Having started with a single 110-acre tract of leased land in 2020, the couple now has expanded to three separate leased farms and the operation has grown to just over 250 acres and approximately 100 head. Relying on scouting pinhook prospects at the breeding sales in the fall, the Norevale team also works tirelessly to improve their breeding stock, which currently numbers approximately 25 mares.

“When we started out, we leased our first farm because it was right around the corner from my parent's farm, which was appealing since we could share equipment until we could afford our own,” Sarah recalled. “And now is the right time to start our own consignment. We've done everything when it felt like the right time. Sure, we might want to buy our own farm one day but it would have to be the right farm at the right time in the right place. We wouldn't necessarily go seeking that out, and I don't think we'd look for anything else in this business right now because we'd really like to build on what we have. Just to keep focusing on quality, quality, quality.”

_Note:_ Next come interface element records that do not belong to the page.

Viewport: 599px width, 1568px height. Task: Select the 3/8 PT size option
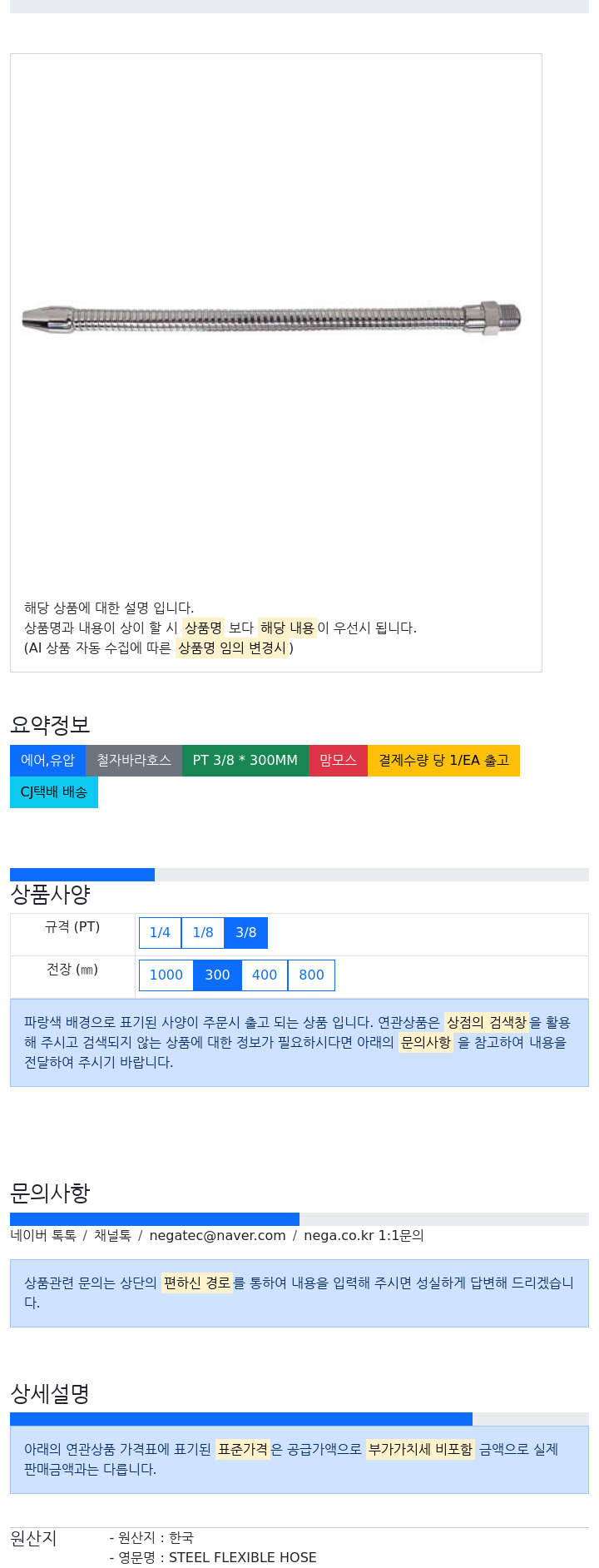[246, 932]

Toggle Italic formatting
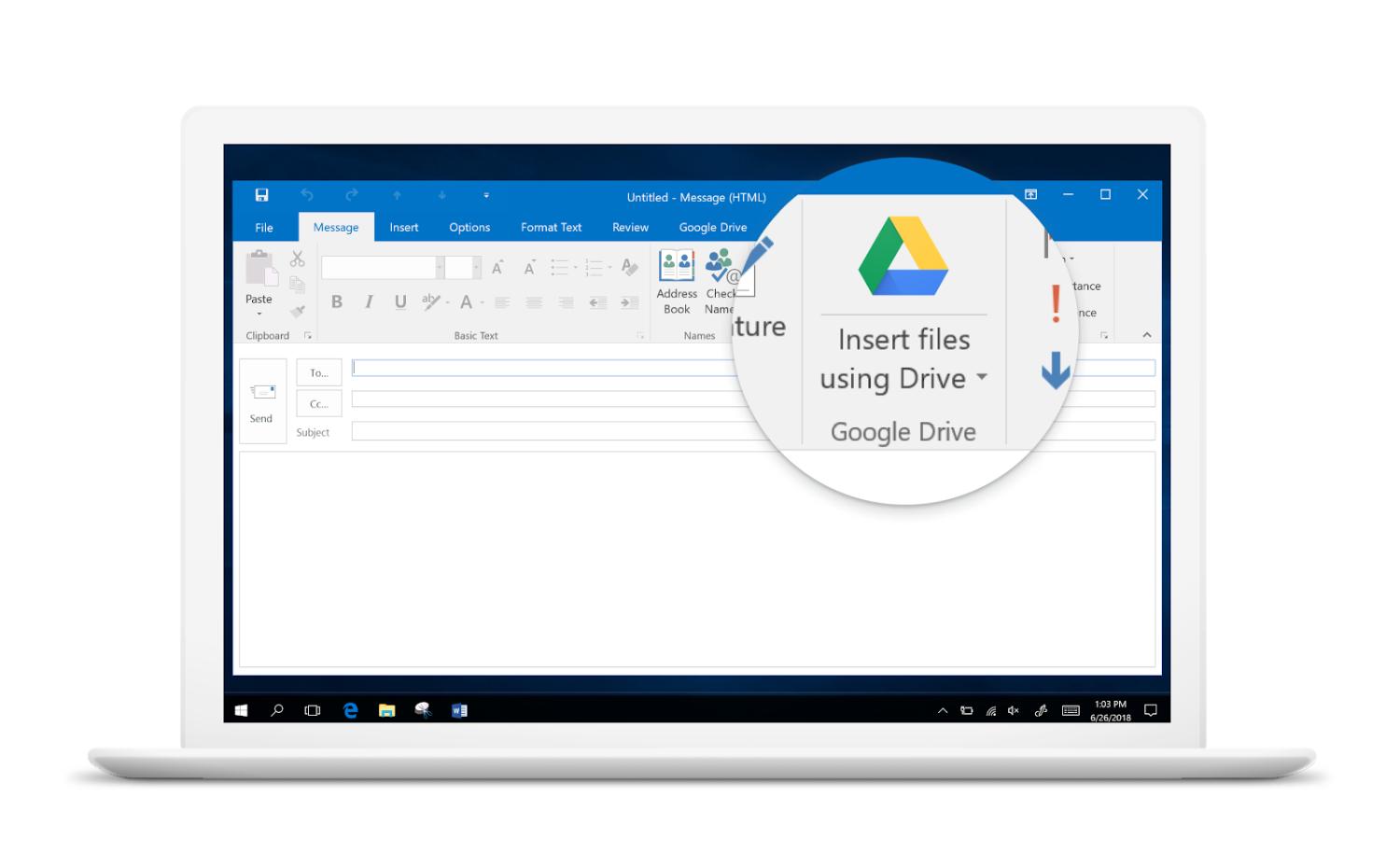pyautogui.click(x=369, y=301)
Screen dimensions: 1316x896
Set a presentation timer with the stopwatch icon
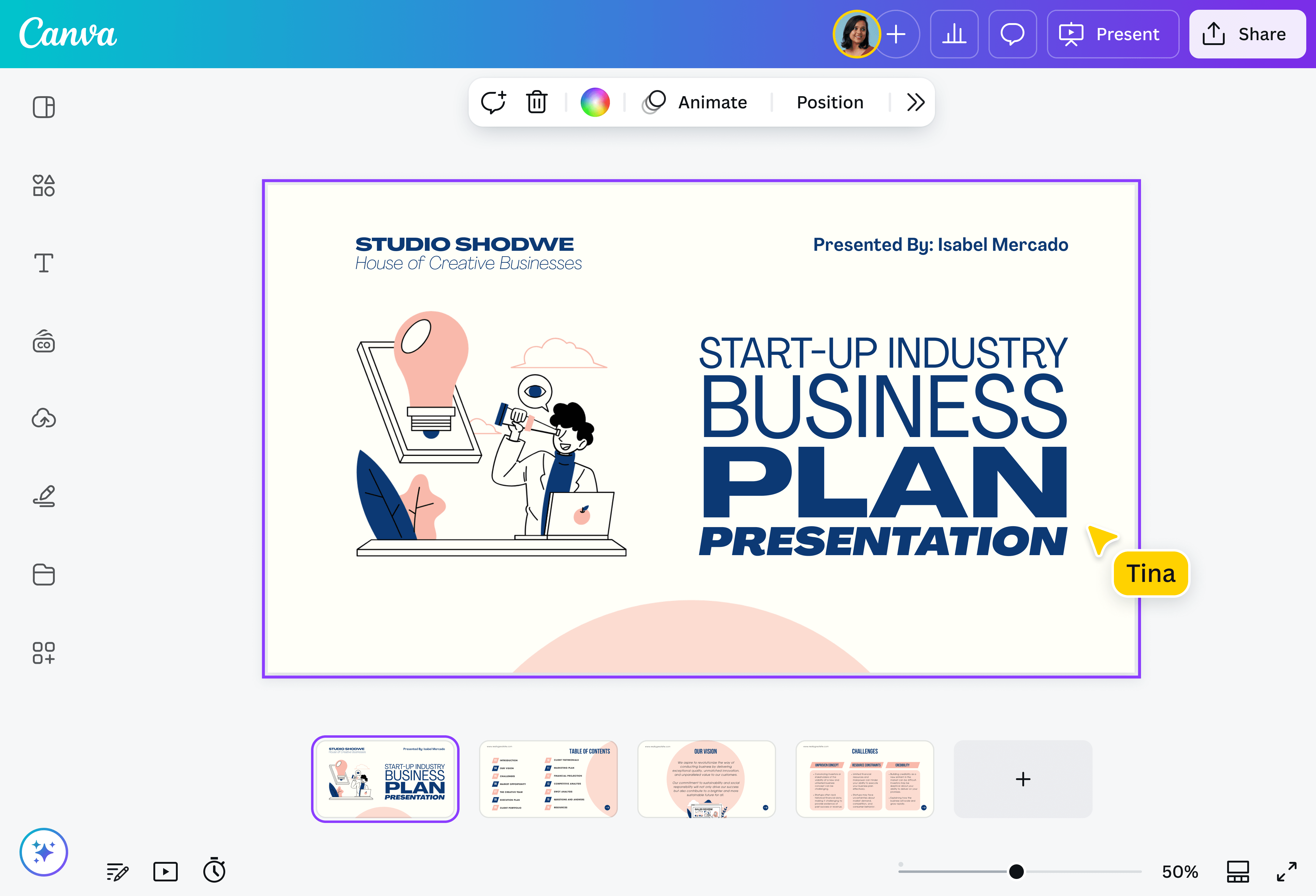214,871
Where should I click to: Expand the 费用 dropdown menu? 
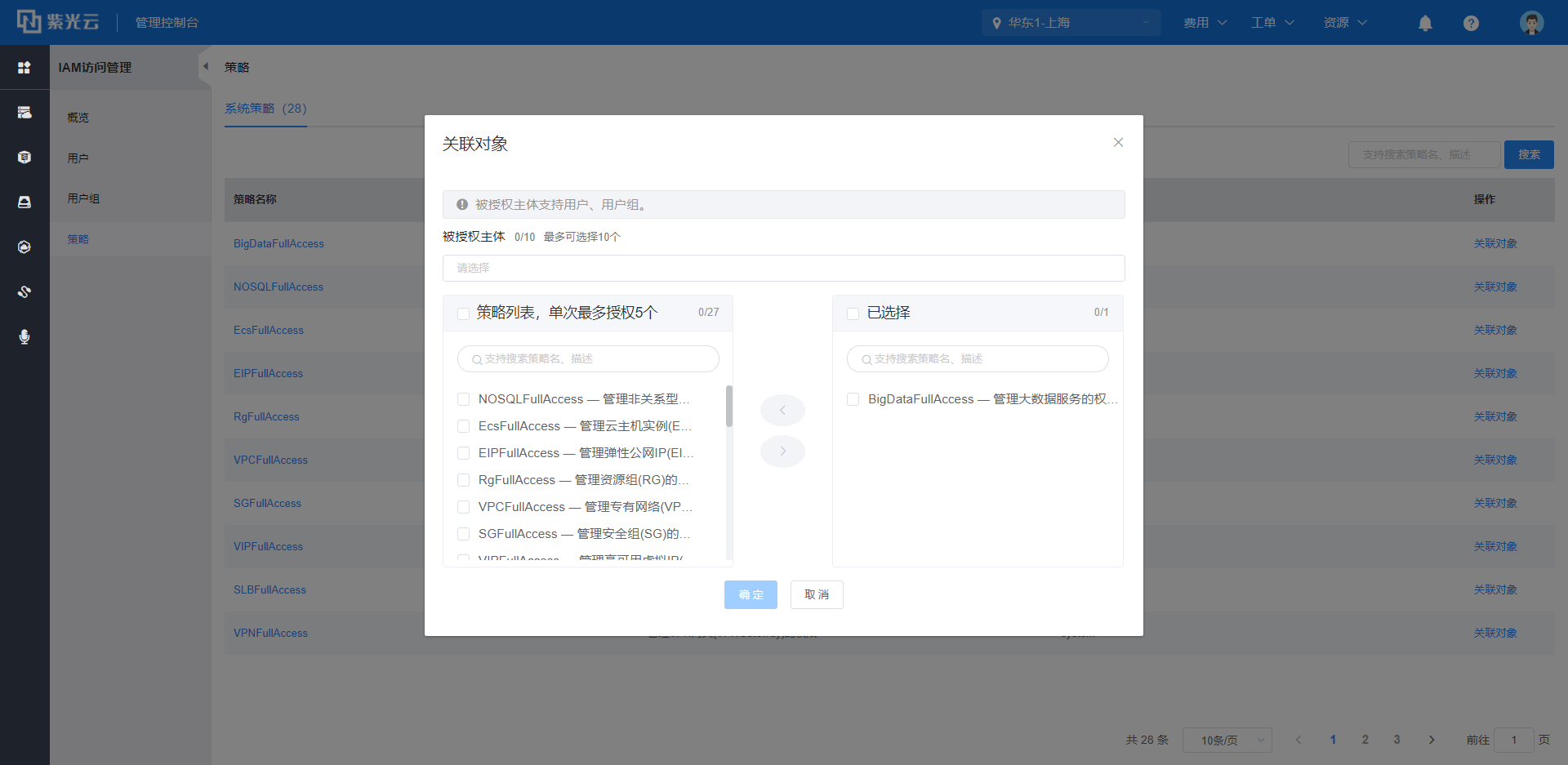click(x=1205, y=23)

Leo added, “Things have certainly progressed, but we are quite happy with where we are. This is as big as it gets.”

“We just want to keep producing racehorses. Upgrade the quality of our broodmare band over time, but the bottom line is we just want to keep producing quality racehorses. It's nice to be able to balance the breeding with the pinhooking to where they complement each other and help each other out at times. So it would be nice to grow the overall quality of both of those sides of the business.”

With yet another goal checked off the list, what are the plans for Norevale in the future?

“We're both very involved in the day-to-day operations,” Sarah explained. “I think if we took on any more horses, we would completely change a huge element of our business which is both of us being so involved. We enjoy it that way.”

“And the same goes for our consignment, right now it will be for our own pinhooks and homebreds and several of our year-round client's horses as well, but we want to stay with what we are comfortable with, what we enjoy, and we know we can do a good job.”

And what is the key to continuing to grow in a career that can be fraught with setbacks, roadblocks and challenges?

“Lots of elbow grease until now, but hopefully all those hard days keep paying off,” said Sarah. “Obviously, there are less days to celebrate than not, but the days we do celebrate make it all worth it.”